▸ Exercise requirements
• 1. In the excerpt on media coverage of the Syria strike, what percentage of the public supported the airstrikes according to the ABC/Washington Post poll?
• 2. Continue the excerpt on media coverage of the Syria strike from its final sentence.

▸ Extract to read
┏━━

Daily papers lined up to endorse Trump’s action, as a study by Johnson found (FAIR.org, 4/11/17). As of April 11, out of the top 100 US newspapers, 47 had run editorials: 39 in favor, seven ambiguous and only one opposed to the military attack. Sample headlines: “Syria Strike Shows US Resolve,” “Striking Syria Long Overdue” and “Serious on Syria: The Attack Was a Message to Russia and China Too.”

The public at the time was much more divided; an ABC/Washington Post poll (4/7-9/17) found 51 percent supporting the airstrikes and 40 percent opposed.

Immediately after the attack, as Americans were just forming their opinions, corporate media opinion was already established. Johnson (4/7/17) looked at five top dailies—the New York Times, Washington Post, USA Today, Wall Street Journal and New York Daily News—and found none offering any opinion space to anyone who argued the airstrikes shouldn’t have happened. The five papers ran a total of 18 op-eds, columns or “news analysis” articles that either praised the strikes or criticized them for not being harsh enough. The Times (4/7/17) ran a piece headed, “On Syria Attack, Trump’s Heart Came First.” The Washington Post (4/7/17) called it “Trump’s Chance to Step Into the Global Leadership Vacuum.”

On television, we had MSNBC‘s Brian Williams (4/7/17) opining weirdly about the “beautiful pictures of fearsome armaments.” And CNN‘s Fareed Zakaria (4/7/17) embodying what FAIR’s Jim Naureckas (4/7/17) called the “essential pundit take,” that Donald Trump “became president of the United States” by launching Tomahawk missiles at a sovereign state.

┗━━

▸ Data lines

┏━━

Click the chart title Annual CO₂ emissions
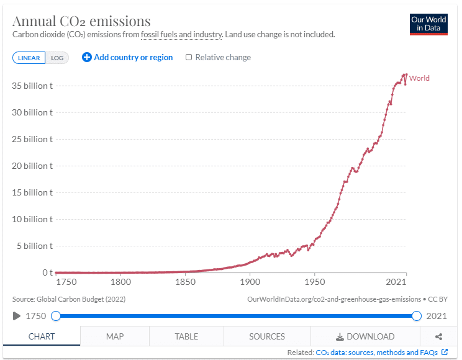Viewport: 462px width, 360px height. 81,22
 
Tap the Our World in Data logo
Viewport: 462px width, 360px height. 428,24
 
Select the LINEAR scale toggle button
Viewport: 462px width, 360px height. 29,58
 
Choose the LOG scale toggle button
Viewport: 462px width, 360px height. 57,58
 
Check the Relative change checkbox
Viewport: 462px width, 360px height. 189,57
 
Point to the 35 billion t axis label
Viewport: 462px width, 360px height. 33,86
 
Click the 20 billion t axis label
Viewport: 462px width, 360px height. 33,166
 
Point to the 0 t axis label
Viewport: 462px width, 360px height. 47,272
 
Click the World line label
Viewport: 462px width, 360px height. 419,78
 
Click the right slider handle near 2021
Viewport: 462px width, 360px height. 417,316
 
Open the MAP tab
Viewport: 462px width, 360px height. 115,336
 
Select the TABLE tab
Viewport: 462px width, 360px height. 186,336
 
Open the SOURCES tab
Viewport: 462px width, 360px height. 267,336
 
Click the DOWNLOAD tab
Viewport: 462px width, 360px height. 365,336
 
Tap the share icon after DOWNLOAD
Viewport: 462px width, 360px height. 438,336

┗━━

▸ Results of the tasks
• 1. 51 percent

• 2.
As a candidate telling Obama he should not get involved in the Syrian civil war, explained Zakaria, Trump showed he was “unconcerned with global norms.” This attack on another country, unjustifiable in terms of self-defense and unauthorized by the UN, shows his “education”: He’s

recognized that the president of the United States does have to act to enforce international norms, does have to have this broader moral and political purpose. President Trump realized, as every president has for many decades now, that presidents always believe they have inherent legal authority as commander in chief. And they don’t need to go to a pesky Congress every time they want military force.

Zakaria’s open contempt for public opinion or legislative process, and his strange idea that asserting that the US need not comply with international law reflects “international norms,” evoke earlier generations of war punditry. Naureckas recalled the New York Times R.W. Apple, who declared of the elder President George Bush in 1989: He has completed “a presidential initiation rite, [joining] American leaders who since World War II have felt a need to demonstrate their willingness to shed blood to protect or advance what they construe as the national interest…. Panama has shown him as a man capable of bold action.” Yes, Panama.

The Washington Post was among the many who referred to the idea that with the airstrike, Trump was “righting Obama’s wrongs” in Syria, picking up on what writer Reed Richardson (FAIR.org, 4/7/17) called the dangerous “Obama did nothing” narrative. When folks like CNN anchor Jake Tapper (Twitter, 4/4/17) ask, “What will it take for the world to intervene in Syria?” they’re standing on its head a reality in which the US, Saudi Arabia, Turkey, Qatar and Russia, among others, have been intervening in Syria for years.

The US has been arming, funding and training anti-Assad forces since at least 2012. The Post itself (6/12/15) reported in 2015 that the CIA alone was spending $1 billion a year training Syrian rebels. As Richardson concludes, if the press can’t be trusted to honestly report what a previous president did or did not do in Syria, there’s little hope for the press helping the public figure out what our current president should—or should not—do there going forward.